Some companies like Harmonix had been publicly confirmed to be working on Stadia titles while names like Yu Suzuki and Hideo Kojima were reported as an afterthought. These efforts were presumed to result in third-party titles published by Stadia Games & Entertainment, as opposed to in-house games developed by Shannon Studstill’s team and Google’s Star Labs.

A source said 9to5Google that the game Kojima was working on was supposed to be a Stadia-exclusive sequel to Death Stranding, a game that originally launched as a PlayStation exclusive in 2019. Where the original Death Stranding was an asynchronous multiplayer game – where actions taken in your world can have an effect on other players, such as building signs to help others find their way – the proposed game would be strictly a single-player experience.

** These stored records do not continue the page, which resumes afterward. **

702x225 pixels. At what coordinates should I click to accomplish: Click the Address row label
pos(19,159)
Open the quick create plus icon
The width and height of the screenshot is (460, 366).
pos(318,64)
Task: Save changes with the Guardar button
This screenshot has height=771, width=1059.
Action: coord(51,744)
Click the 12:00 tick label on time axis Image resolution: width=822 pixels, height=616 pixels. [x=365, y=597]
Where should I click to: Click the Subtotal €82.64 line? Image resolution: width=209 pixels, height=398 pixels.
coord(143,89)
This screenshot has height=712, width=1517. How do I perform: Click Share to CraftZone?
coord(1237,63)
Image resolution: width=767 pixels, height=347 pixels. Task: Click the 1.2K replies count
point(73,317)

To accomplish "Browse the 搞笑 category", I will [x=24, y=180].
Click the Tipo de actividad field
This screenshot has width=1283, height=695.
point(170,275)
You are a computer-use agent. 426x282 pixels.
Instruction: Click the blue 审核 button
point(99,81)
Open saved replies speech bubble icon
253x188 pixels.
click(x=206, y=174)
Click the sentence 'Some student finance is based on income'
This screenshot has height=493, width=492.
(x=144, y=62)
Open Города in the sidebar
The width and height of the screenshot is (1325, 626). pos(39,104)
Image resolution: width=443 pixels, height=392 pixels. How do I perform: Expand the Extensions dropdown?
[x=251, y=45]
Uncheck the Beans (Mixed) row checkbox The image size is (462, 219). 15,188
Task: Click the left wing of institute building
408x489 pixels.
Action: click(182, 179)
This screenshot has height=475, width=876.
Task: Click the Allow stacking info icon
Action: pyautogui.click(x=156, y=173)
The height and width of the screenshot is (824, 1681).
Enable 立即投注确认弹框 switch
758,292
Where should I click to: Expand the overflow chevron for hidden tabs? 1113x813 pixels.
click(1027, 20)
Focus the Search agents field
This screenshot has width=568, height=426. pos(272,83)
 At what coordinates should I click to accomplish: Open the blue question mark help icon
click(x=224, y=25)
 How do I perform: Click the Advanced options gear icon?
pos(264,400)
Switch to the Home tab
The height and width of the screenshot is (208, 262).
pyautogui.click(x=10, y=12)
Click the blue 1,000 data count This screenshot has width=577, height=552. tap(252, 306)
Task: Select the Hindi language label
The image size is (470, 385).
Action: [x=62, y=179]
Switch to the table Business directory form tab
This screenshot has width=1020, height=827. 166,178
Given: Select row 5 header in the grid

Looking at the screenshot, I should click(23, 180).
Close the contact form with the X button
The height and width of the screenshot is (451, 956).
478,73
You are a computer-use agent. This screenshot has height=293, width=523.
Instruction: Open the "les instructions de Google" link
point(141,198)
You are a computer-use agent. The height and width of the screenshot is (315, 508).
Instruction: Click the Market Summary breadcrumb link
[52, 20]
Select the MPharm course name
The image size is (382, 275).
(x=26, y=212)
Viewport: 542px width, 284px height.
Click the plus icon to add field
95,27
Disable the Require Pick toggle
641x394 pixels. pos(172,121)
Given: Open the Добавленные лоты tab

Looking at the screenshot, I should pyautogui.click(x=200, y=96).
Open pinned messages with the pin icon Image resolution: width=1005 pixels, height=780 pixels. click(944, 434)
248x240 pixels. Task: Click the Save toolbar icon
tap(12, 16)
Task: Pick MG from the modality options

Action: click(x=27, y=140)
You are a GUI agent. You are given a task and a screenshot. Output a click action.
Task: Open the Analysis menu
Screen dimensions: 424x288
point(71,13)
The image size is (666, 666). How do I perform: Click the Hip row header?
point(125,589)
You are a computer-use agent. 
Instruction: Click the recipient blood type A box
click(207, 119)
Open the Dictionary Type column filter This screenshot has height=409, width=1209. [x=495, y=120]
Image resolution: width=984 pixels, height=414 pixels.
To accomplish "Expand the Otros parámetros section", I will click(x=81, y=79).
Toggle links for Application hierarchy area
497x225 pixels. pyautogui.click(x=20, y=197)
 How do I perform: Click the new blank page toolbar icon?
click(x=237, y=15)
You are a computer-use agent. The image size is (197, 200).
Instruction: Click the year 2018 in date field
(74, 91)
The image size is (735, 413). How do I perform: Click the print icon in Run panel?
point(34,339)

In fact, our source claims that it was this single-player nature of the game that led Google to cancel Stadia’s collaboration with Kojima, as the company believed there was no longer a market for single-player experiences. Apparently, the game had gotten initial approval from Google and started the early stages of development. However, shortly after the first mockups were presented in mid-2020, Google abandoned the project entirely.

Previous reports of Stadia’s planned efforts by Kojima Productions claimed that it would be an “episodic horror game” and that Kojima himself was excited to work with the potential of the cloud. In the end, it was said to be Stadia General Manager Phil Harrison who made the final call to cancel the Death Stranding follow-up.

Since that cancellation, along with its more recent PC re-releases, Death Stranding has become a much-loved game with a full sequel now in the works. Beyond that, the enduring popularity of games like God of War, Marvel’s Spider-Man, and Control shows that single-player games continue to be a key market, especially for platform exclusives.

Even in hindsight, it’s impossible to know if an exclusive Hideo Kojima game would have made a difference to Stadia’s future as a platform. According Kojima’s Timelinethe original Death Stranding entered development in 2015 and didn’t launch until 2019. If the follow-up required a similar schedule, it wouldn’t even have released until Google pulled the plug on Stadia.